En tentant de « se défendre » au nez et à la barbe du monde du catch, CM Punk nous a tous manqué de respect. Serait-ce la triste fin d’une année miraculeuse ?

Le 26 octobre, durant un épisode de Dynamite, l’AEW a diffusé la vidéo ci-dessous. Celle-ci, effaçant à la manière d’un Retour vers le futur les souvenirs de Kenny Omega et des Young Bucks dans la compagnie depuis sa création, signale très clairement le retour imminent du trio mis de force sur le banc de touche au lendemain d’All Out 2022 il y a près de deux mois. Et des dires du célèbre journaliste spécialisé, Dave Meltzer, cela signale également que l’enquête interne, menée à la suite de l’échauffourée parallèle à la conférence de presse du dit show, est arrivée à son terme. « Je crois que le résultat de l’enquête est assez clair au regard de qui est sur le retour et qui ne l’est pas. » Traduction : CM Punk (et son ami Ace Steel, déjà licencié) s’est mis à dos la direction et ses collègues, autant par ses propos tenus devant les caméras que par ses actions derrière, et n’est pas prêt de revenir à l’AEW.
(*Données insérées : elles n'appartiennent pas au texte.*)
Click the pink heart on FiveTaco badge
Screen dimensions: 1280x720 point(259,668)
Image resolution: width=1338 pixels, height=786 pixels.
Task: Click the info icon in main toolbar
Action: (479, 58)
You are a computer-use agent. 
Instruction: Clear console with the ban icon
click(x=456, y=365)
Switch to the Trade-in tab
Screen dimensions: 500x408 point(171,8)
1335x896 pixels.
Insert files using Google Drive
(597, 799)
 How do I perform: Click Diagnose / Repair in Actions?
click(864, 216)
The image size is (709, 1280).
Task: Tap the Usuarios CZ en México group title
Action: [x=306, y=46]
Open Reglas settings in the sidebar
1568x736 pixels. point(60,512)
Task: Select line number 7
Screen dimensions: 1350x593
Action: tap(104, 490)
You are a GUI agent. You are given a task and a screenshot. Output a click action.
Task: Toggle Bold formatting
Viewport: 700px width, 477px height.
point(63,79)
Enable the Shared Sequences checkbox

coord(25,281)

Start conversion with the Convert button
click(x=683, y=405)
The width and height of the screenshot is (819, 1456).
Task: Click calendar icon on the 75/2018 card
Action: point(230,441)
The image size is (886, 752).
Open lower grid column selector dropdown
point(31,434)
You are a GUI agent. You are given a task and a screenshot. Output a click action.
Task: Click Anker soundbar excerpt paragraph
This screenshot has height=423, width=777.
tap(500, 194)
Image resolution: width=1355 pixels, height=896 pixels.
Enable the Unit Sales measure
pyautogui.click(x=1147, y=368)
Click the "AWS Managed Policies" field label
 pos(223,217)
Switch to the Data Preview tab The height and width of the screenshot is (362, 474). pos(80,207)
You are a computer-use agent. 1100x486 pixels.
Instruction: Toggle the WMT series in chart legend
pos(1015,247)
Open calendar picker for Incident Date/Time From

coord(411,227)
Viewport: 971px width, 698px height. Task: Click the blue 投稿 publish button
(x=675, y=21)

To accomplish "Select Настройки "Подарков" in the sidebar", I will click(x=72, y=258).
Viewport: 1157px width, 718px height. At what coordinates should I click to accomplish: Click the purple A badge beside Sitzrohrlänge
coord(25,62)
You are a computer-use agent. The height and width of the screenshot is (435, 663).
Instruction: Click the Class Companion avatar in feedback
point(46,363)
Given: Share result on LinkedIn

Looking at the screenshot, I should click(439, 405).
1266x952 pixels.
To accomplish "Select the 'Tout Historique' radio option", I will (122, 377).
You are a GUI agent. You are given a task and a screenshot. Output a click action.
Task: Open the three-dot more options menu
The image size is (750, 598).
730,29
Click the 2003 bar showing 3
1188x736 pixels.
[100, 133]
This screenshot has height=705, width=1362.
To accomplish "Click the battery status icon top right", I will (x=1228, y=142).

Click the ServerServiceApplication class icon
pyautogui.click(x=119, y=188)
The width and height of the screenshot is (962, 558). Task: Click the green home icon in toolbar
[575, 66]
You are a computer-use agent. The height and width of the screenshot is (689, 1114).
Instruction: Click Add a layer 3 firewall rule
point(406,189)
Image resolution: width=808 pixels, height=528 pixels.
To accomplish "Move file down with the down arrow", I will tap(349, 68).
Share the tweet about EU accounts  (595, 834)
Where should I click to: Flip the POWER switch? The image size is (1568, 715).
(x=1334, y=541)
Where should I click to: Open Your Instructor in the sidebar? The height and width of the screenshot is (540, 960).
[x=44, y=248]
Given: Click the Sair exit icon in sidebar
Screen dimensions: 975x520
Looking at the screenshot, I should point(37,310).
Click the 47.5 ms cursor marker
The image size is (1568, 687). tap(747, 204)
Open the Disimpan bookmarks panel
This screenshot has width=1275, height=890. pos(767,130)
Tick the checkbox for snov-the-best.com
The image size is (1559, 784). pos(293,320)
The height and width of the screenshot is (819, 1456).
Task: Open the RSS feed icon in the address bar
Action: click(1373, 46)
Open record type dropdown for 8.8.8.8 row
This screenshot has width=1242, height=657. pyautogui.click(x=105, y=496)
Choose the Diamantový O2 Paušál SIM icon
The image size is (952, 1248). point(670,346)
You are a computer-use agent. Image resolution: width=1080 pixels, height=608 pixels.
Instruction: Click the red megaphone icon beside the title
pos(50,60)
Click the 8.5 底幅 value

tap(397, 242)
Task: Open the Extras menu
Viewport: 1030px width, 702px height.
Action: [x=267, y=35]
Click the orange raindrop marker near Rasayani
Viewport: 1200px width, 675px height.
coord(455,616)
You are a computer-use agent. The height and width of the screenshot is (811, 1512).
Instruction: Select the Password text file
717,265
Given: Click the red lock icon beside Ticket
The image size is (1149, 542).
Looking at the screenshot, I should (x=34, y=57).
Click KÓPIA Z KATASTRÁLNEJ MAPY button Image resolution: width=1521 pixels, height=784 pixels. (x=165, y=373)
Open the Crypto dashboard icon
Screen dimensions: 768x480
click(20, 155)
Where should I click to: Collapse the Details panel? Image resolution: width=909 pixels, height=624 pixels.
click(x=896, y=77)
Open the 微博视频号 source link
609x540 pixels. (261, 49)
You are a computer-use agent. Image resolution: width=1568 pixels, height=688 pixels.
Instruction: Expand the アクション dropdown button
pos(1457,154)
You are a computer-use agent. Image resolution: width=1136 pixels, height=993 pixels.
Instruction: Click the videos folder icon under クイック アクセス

Dans le détail, CM Punk serait en train de récupérer d’une déchirure du triceps, survenue lors de son match contre Jon Moxley à All Out. Comme cette récupération devrait lui demander plusieurs mois, il n’était quoi qu’il arrive pas prêt de remonter sur le ring. Cela étant, la dernière rumeur en date affirme que Tony Khan serait en train de négocier avec lui pour déjà mettre fin prématurément à son contrat (de trois ans pour trois millions de dollars par an, semble-t-il), ce qui obligerait la compagnie à le dédommager lourdement.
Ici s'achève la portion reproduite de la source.